We call Jesus our Savior, and that is good, for surely he is our Savior, saving us, often enough, from our own smaller selves. We call him our Lord, and while some of us may bump up against the masculine word “lord,” Jesus is in a position of, well, lordship over us: he is human like us, but he also joins divine and human in one Person, rising above us in glory. But Jesus also draws alongside us, throughout the course of our lives, from our baptismal fonts to our deathbeds, and so Jesus our Friend brings God close to us, right here, right now.

So we are right to call Jesus our Lord and our Savior … and our Friend, too.

But Jesus, as I said a moment ago, has his back against the wall.

This image comes to us from Howard Thurman, a 20th-century minister, academic dean, and theologian whose students included Martin Luther King, Jr. Howard Thurman wants us to recognize that Jesus is our Lord, Savior and Friend, yes, but this same Jesus is also a poor Jewish person in a lower social caste, living in an occupied land during a time of profound discouragement, upheaval, injustice, and oppression. His back is against the wall, Thurman writes, due to his social and economic status, and therefore the message of Jesus is intended to be proclaimed most powerfully to people like him — people of all times and places (including our own) whose backs are against the wall.
•••
- _Short problem 1_
Do each of these statements agree with the sermon passage? (a) Howard Thurman's students included Martin Luther King, Jr. (b) The passage describes Jesus as living in an occupied land. (c) Thurman was a 19th-century minister. Answer yes or no for each, and quote the words from the passage that decide it.
- _Short problem 2_
Could you pick up the sermon passage on Jesus and Howard Thurman right after its last sentence and continue it?

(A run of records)
•••
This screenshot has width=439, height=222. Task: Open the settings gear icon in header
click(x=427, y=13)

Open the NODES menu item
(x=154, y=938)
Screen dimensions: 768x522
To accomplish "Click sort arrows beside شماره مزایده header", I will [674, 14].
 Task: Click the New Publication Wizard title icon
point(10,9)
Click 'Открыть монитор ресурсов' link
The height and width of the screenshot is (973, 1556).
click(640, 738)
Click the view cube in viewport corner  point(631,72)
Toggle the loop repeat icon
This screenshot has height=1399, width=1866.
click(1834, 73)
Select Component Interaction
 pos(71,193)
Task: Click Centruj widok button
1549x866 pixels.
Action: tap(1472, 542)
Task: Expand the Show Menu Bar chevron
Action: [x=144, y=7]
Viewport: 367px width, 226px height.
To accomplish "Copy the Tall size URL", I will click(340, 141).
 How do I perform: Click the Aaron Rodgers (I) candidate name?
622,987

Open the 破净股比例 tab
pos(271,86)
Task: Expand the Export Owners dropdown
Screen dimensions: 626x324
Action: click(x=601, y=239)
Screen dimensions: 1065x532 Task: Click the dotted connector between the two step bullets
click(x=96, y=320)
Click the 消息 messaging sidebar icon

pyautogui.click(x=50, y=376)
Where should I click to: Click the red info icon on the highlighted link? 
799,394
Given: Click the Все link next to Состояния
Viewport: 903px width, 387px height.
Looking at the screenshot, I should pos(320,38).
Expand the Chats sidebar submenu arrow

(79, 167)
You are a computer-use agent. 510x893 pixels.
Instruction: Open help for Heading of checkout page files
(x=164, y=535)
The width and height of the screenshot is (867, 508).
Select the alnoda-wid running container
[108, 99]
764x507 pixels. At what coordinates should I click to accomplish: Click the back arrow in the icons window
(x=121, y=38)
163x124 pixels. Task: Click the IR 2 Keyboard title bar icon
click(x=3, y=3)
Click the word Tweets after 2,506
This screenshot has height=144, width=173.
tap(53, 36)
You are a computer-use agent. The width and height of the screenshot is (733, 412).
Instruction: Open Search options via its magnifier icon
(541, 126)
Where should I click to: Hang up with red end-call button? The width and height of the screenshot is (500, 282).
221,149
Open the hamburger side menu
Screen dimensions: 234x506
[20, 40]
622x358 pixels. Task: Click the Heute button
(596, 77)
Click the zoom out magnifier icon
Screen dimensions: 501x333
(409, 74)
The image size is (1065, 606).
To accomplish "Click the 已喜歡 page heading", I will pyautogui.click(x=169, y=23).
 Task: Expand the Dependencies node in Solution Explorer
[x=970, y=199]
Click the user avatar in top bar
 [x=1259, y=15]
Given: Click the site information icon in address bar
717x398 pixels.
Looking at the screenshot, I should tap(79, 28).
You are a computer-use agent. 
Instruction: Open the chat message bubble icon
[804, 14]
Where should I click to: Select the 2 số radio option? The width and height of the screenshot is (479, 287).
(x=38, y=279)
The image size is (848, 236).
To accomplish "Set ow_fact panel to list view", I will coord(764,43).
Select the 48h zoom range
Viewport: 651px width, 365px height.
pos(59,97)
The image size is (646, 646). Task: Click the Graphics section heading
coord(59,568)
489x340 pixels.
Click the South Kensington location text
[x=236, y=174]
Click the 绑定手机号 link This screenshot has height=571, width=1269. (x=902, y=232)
•••
- _Answer 1_
(a) Yes: "whose students included Martin Luther King, Jr."
(b) Yes: "living in an occupied land during a time of profound discouragement, upheaval, injustice, and oppression"
(c) No: "a 20th-century minister, academic dean, and theologian"

- _Answer 2_
I think if we are honest, here at Grace Church, we would recognize that for a great many of us, our backs are not against the wall. Though 2020 is a traumatic year for practically everyone, my back is not against the wall, and my neck is not at great risk. My neck is white, and we all know that most white necks are not in great danger. I also have diplomas and retirement accounts; I have male privilege; I have never once in my life gone without food for lack of funds. And so, while Jesus is my Savior, Lord, and Friend, his message, the witness of his life, the truth of his existence — these are Good News to me, but this Good News is announced more urgently to those whose backs are against the wall: to Black people, Indigenous people, and people of color; to women and girls and transgender persons; to those who can’t afford groceries or shelter, let alone a graduate degree; to those trapped in the prison industrial complex; to those who are far more likely than I am to find themselves pinned by the neck to a Minneapolis street.

Now, Jesus speaks to me; Jesus loves me — and yes, this I know because the bible tells me so. But Jesus speaks with even greater urgency to those whose backs are against the wall.

And, as I said, he does this because Jesus himself has his back against the wall. As an impoverished Jewish Palestinian, Jesus knows in his bones what it feels like to be pinned down by the neck, to be trapped, to be almost out of options.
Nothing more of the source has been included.